Does anyone know if they are indeed the exact same machine more or less with different paint and labels (and price)? I know some Craftsman lawn tractors are made by Husqvarna and it's openly known and admitted that some models are essentially the same thing. I haven't found this info for the snow blowers.

The Ariens I'm looking at is $1199. The Craftsman is $989. The TB is $1099. Sears also offered a 3 year home service plan for $155. I'd never have to load it to go anywhere for repairs.

I know Ariens makes a good product. The model in question does everything the Craftsman does minus the heated hand grips. And it has a 305cc engine instead of the 357cc in the CM. Of course, that may or may not mean it's weaker. Not sure.

But since the TB 3090 was top rated by consumer reports, I wouldn't hesitate about the Craftsman if it is indeed the same machine. Plus, I can get the warranty and home service included and all for a few bucks less than the Ariens w/o the home service. I'm just wary about quality.
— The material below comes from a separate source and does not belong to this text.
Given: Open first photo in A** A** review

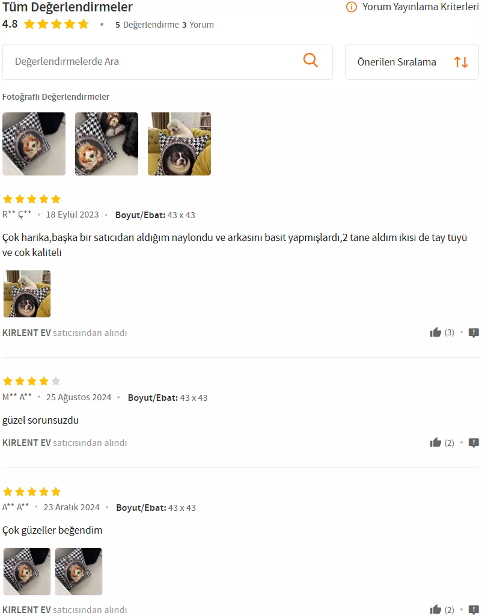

Anyone know if the TB and CM models listed are the same machine?

Thanks.


----------



## larryhd (Sep 2, 2007)

*snow blower*

The Ariens Deluxe 30 inch width is the one to got with
I have never seen a good Craftsman blower


----------



## B.Bells (Oct 9, 2009)

larryhd;838418 said:


> The Ariens Deluxe 30 inch width is the one to got with
> I have never seen a good Craftsman blower


i use toro blowers and never had a problem. it has electric start no hand warmers. lol but works the same. But i would go with the ariends outta that group.oh btw i got my 24" for 635 if all your doing is your drive maybe go smaller size width with bigger motor/options. i can get more specs off the toro to help you out? just let me know.


----------



## Snowzilla (Oct 24, 2009)

I bought a used a 45" Cub Cadet walk behind for my acreage and you practically drive a car down in a round trip. I got mine used and it was modified with some bar bell weights on pipes for counterbalance to make easier to turn. It has dual tires and click power steering. I have seen Lowe's occasionally carry this model.

http://www.cubcadet.com/webapp/wcs/stores/servlet/product_10051_14101_36807_27656_-1_600000_27659


----------



## Exact Services (Oct 11, 2008)

How often are you prone to clearing it? How deep do you let it get? How wide is the widest area of the driveway? How far do you need to throw the snow? Do you have city county plow berms to contend with at the end of the driveway? 

I clear residential driveways that are just over 100 feet 20' to 40 feet wide in spots. Depending on some factors the fastest blower just might be a good single stage machine for your use.


----------



## Camden (Mar 10, 2007)

Of the two you are considering, hands down the better machine is the Ariens.


----------